Tuesday, July 25, 2006

The Perfect Storm

When I began my career, I was teaching – a pretty individualistic pursuit. I got to set my own agenda, and I was responsible for my own success. Then I became a programmer and joined a small company, which slowly grew into a larger company, and was eventually swallowed up by one of the largest corporations in the universe.

Now that I’m a tiny cog in an enormous wheel – a guy with a 9-digit employee ID – I have to get used to the corporate way of thinking. One aspect of that is the reliance on buzzwords. Corporations are the folks who gave you task, purpose, and leverage as verbs, you know. One of our favorites, actually, is “synergy” – the concept of multiple factors working together in such a way that the whole exceeds the sum of its parts.

I will not try anyone’s patience by linking to my previous entries; but anyone who’s read this all along knows that I love music, and I love God, and I love kids. So you would think, in the name of synergy, that leading music at Vacation Bible School would be an absolute slam-dunk for me.

Over the years, however, I have come to the place where my least favorite sentence is, “Would you consider leading music at VBS?” Well, it probably runs a close second to, “Honey, did you do everything on the list I left this morning?” But that may be a discussion for another day.

Actually, VBS music is an excellent example of synergy, much like the recent bestseller and movie, The Perfect Storm… a confluence of an assortment of difficult circumstances. For example, I do love kids; I’m really excellent – with a few. Perhaps not so much with 60 or 80 eight-year-olds.

Now it appears to me that VBS publishing is a pretty big business, but in order to keep selling a new package every year, they have to keep coming up with new songs every year. And I mean new – it’s very rare that even the adults know any of the songs that come in the package; forget about the kids.

So we stick the words up on the wall, and we play a CD really loud, and we run through each one a few times, and we hope that somehow the kids can jump on a moving bus. And of course, it’s extremely helpful that probably half of them are actually under 8 and really can’t read the words anyway. Actually, that’s kind of a moot point: if you’ve ever had 80 or so kids in one room… you have my condolences. But I’ll bet my CD player and my overhead projector that if you did, they weren’t all attending to the same task, or for that matter all facing the same direction.

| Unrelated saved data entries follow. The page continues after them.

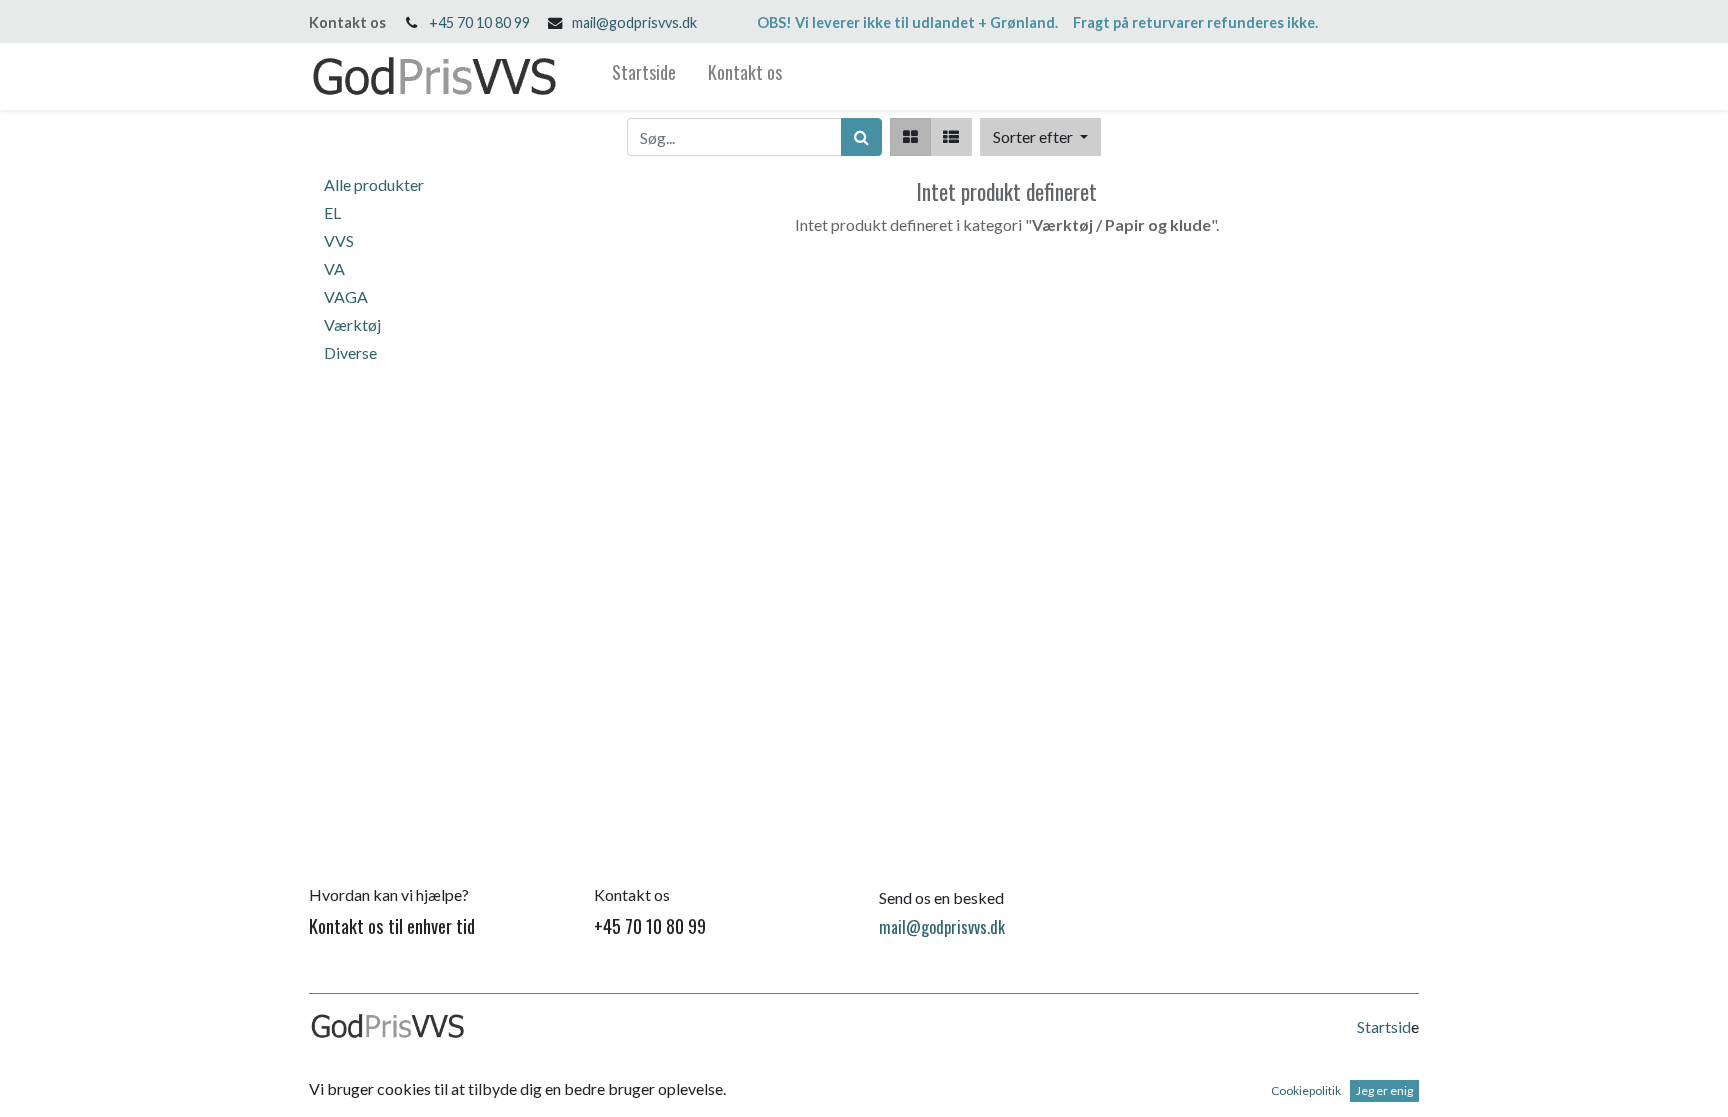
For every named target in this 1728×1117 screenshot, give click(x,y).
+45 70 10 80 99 (479, 22)
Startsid (1384, 1026)
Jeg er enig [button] (1384, 1090)
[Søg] (861, 137)
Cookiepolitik (1306, 1090)
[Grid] (910, 137)
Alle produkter (374, 184)
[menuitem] (644, 76)
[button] (1040, 137)
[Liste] (951, 137)
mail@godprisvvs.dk (634, 22)
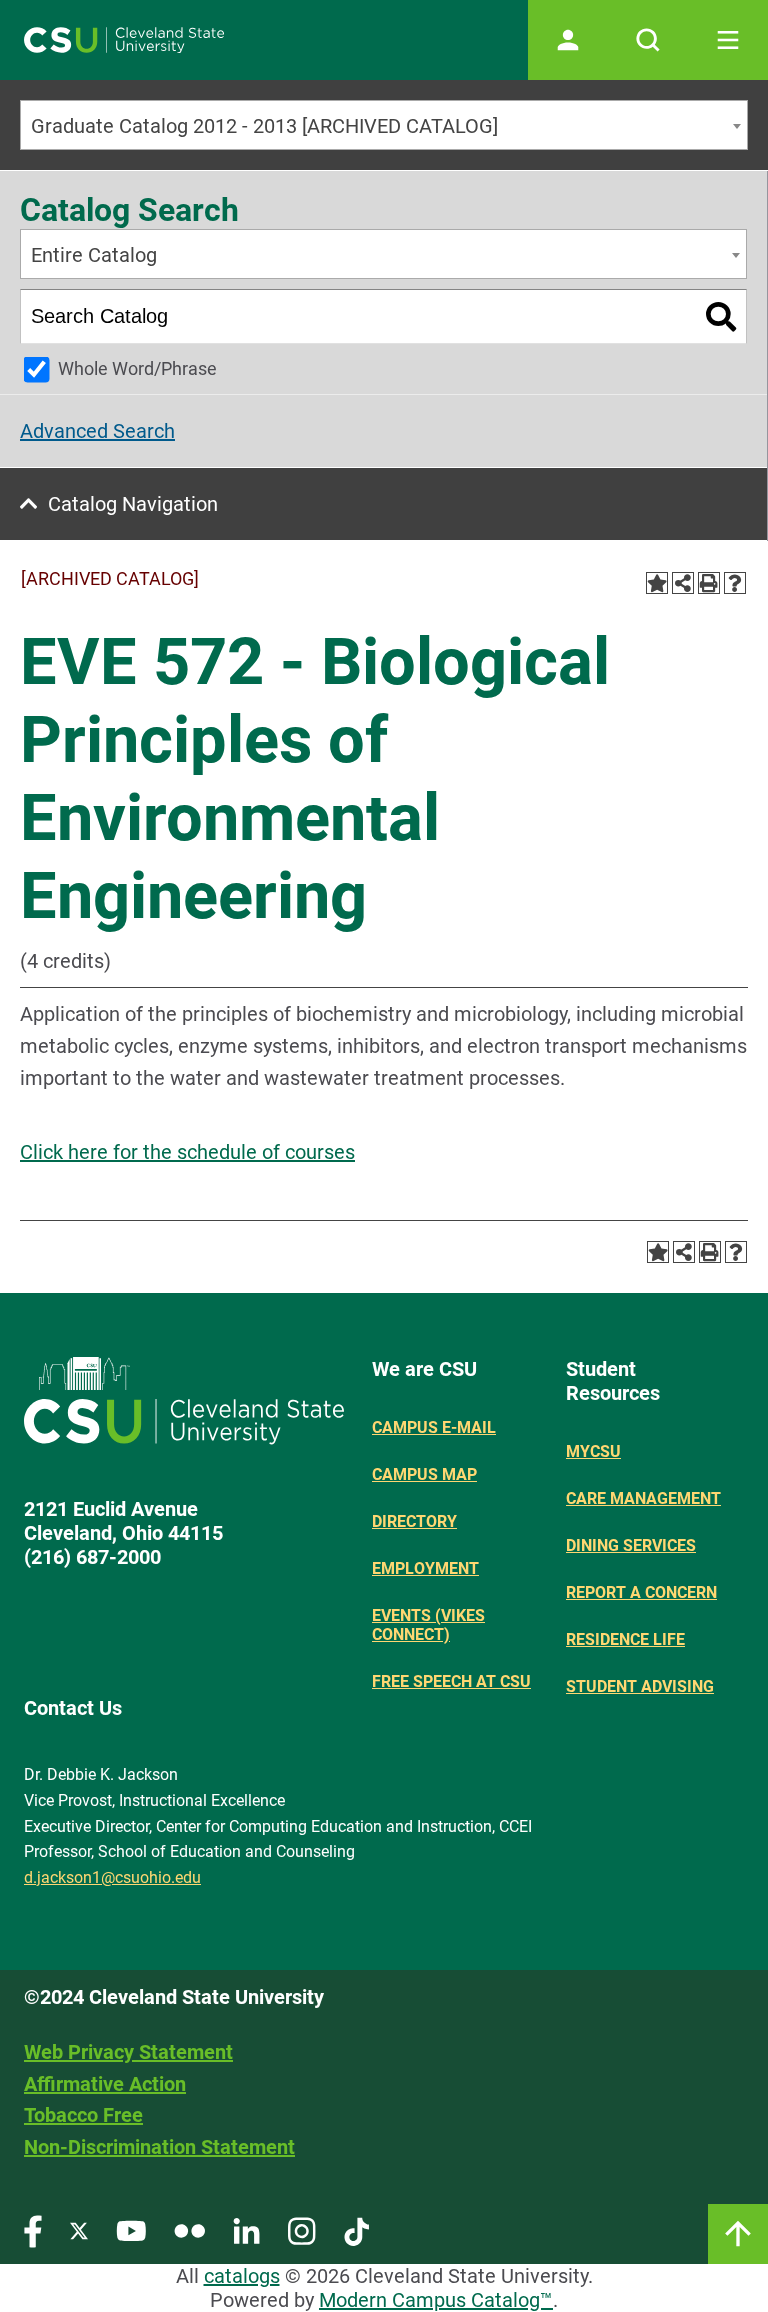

All of this is a little hard on my Musician side. When I do get… enlisted… to do the music, I tend to get a little over-focused on the idea of Leading Singing. I sometimes forget that the point isn’t really to get them singing, but rather:
  • to let them hear the songs – maybe even get them stuck in their heads for a later date
  • to get them focused on the theme of the evening or the week
  • to get them excited about what we’re doing... or more accurately, to redirect the teeming mass of energy already in the room in the right direction.

Somehow it all works together, almost despite the music and certainly despite me. We just concluded our week, with someone else leading music, and the kids (and even the staff) had a great time. Looks like we have synergy working for us after all.